4. عَنْ سَلَمَةَ عَنْ سَعِيدِ بْنِ عَبْدِ الرَّحْمَنِ بْنِ أَبْزَي عَنْ أَبِيهِ
Dari Salamah dari Sa’id bin Abd al-rahman bin Abza dari ayahnya. Nama-nama ini telah diuraikan di atas.
5. عَنْ أُبَيِّ بْنِ كَعْبٍ
Dari Ubay bin Ka’b. Ubay bin Ka’b bin Qais bin Ubaid bin Zaid bin Mu’awiyah bin Amru, dikenal dengan nama Abu al-Mundzir, Sayid al-Qura` (Bapa Pembaca), صَحَابي Shahabat, saksi pada bai’at al-Aqabah kedua, prajurit perang Badr, penulis Wahyu di zaman Rasul SAW dan tokoh tafsir. Beliau mempunyai anak yang populer bernama Thufail sehingga Umar bin al-Khathab menyebutnya Abu Thufail. Wafatnya Ubay bin Ka’b, ada yang berpendapat tahun 19H atau 32 H[3]. Sedangkan menurut Ibn Hibban, beliau wafat tahun 22H.[4]
3. Sekilas Imam Ahmad
Identitas |
Keterangan |
Nama | Ahmad bin Muhammad bin Hanbal bin Hilal ibn Idris[5] |
Kunyat | Abu ‘Abd Allah |
Nasab | Syayban |
Tahun lahir/ wafat | 164-241H |
Daerah tinggal | Baghdad |
Guru (sumber riwâyat) | Basyar bin al-Mufadhal, Isma’il, Yahya Bin Sa’id, al-Syafi’i, al-Thayalisi, Ibn Uyainah |
Murid yang meriwâyatkan | al-Bukhari, Muslim, Ibn Mahdi, Yahya bin Ma’in, ‘Ali al-Madini, al-Husayn Ibn Manshur, ‘Abd al-Razzaq , Waqi’ |
Nama kitab | Musnad Ahmad |
4. Karakteristik Kitab Musnad Ahmad
Musnad Ahmad, sesuai dengan namanya merupakan kitab hadits yang disusun menggunakan sistematika rawi shahabi.

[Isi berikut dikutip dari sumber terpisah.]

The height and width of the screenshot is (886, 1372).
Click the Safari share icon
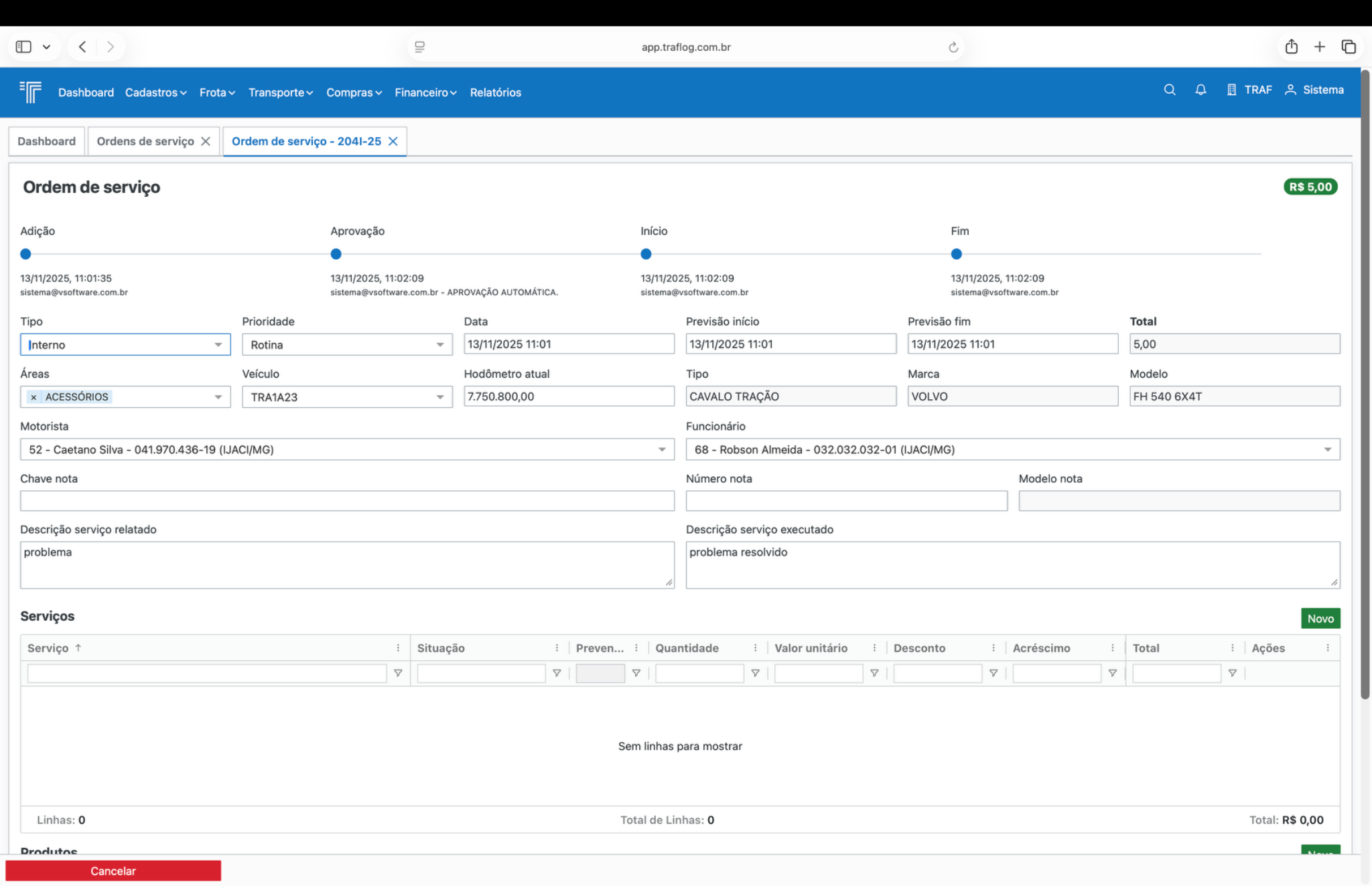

Dengan demikian babnya berdasar urutan shahabat yang menerima langsung dari Rasul SAW. Imam Ahmad tidak menghiraukan tema hadits yang diriwiyatkan, melainkan memperhatikan dari siapa hadits itu diterima. Kitab Musnad yang beliau susun memuat tidak kurang dari 28199 hadits, diawali dari bab Musnad Abi bakr al-Shiddiq, diakhiri dengan Hadits Sadad bin al-Hadi. Abu al-Hasan al-Haytsami (w.807H) menilai bahwa Musnad Ahmad sebagai kitab musnad yang paling shahih. Menurut al-Suyuthi (w.911H), sanad yang tercantum dalam kitab Musnad Ahmad itu dapat diterima, karena yang dla’ifnya pun dapat dinilai sebagai hadits hasan.
Pada tahun 1998, penerbit Bayt al-Afkar, Riyadl Saudi Arabia, telah menerbitkan kitab Musnad ini dengan diberi nomor urut, indeks kitab, dan takhrij dengan menunjukkan hadits-haditsnya yang tercantum dalam kitab lain.Musnad Ahmad yang disusun berdasar urutan shahabat tersebut saat ini telah disusun kembali berdasar urutan bab fiqih oleh Ahmad Abd al-Rahman al-Banna dengan nama al-Fath al-Rabbani dan diberi syarah olehnya dengan nama Bulugh al-Amani min Asrar al-fath al-Rabbani menjadi 24 jilid.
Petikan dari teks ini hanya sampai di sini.